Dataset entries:
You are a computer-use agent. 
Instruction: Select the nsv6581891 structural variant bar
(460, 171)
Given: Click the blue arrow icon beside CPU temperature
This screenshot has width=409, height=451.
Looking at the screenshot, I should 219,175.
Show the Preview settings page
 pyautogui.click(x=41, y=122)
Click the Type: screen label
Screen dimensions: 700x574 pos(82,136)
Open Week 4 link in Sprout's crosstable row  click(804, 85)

==

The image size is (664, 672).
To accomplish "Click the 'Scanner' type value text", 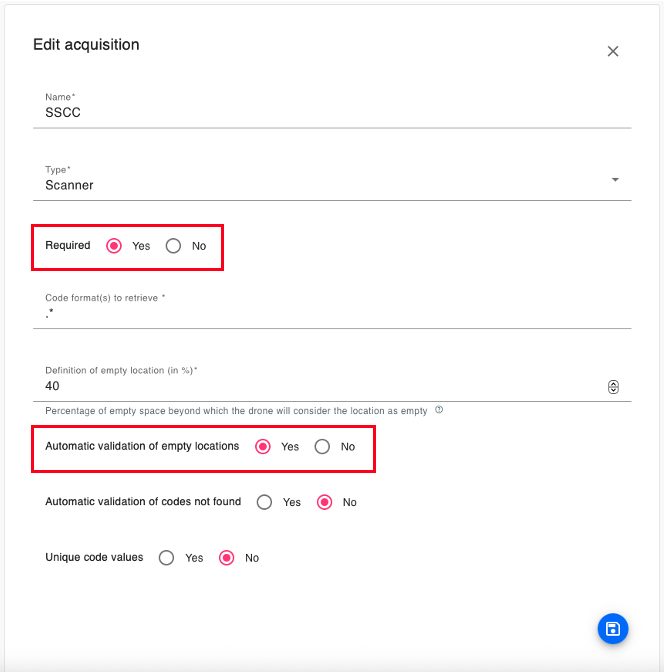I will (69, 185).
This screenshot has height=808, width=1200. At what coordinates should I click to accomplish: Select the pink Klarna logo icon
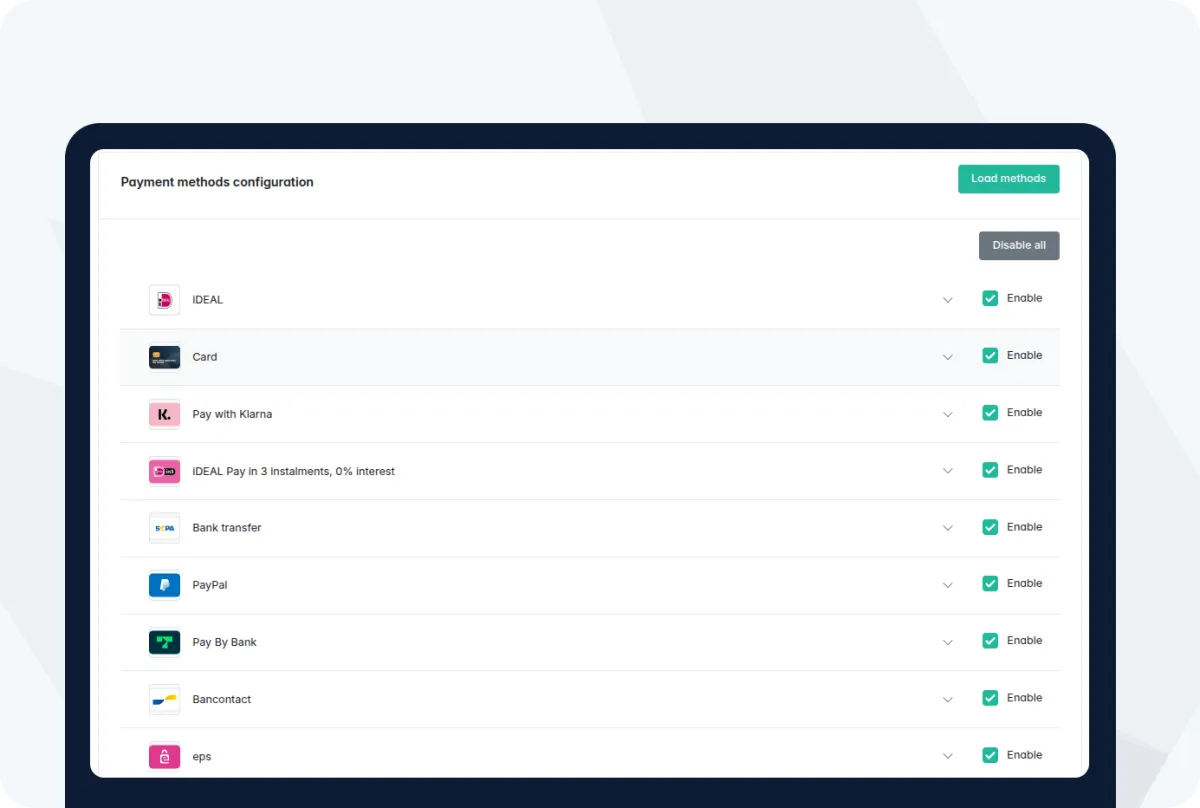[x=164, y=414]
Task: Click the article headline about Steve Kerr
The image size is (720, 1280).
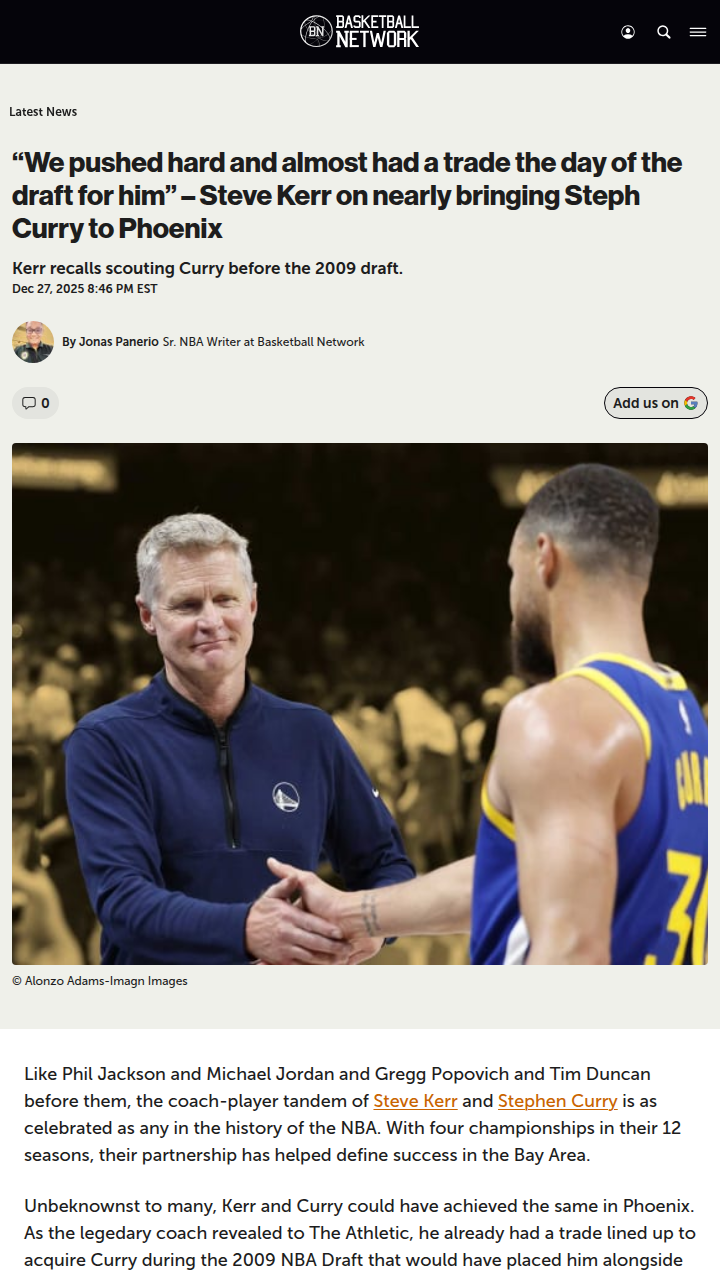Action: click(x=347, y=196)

* * *

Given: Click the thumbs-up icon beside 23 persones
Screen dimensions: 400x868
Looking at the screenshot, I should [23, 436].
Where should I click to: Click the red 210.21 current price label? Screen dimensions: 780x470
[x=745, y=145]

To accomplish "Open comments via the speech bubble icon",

### WHAT YOU HAVE TO DO
What are the lines of the data above that include the string "beside"? Copy them.

### SOLUTION BELOW
Given: Click the blue arrow icon beside CPU temperature
Given: Click the thumbs-up icon beside 23 persones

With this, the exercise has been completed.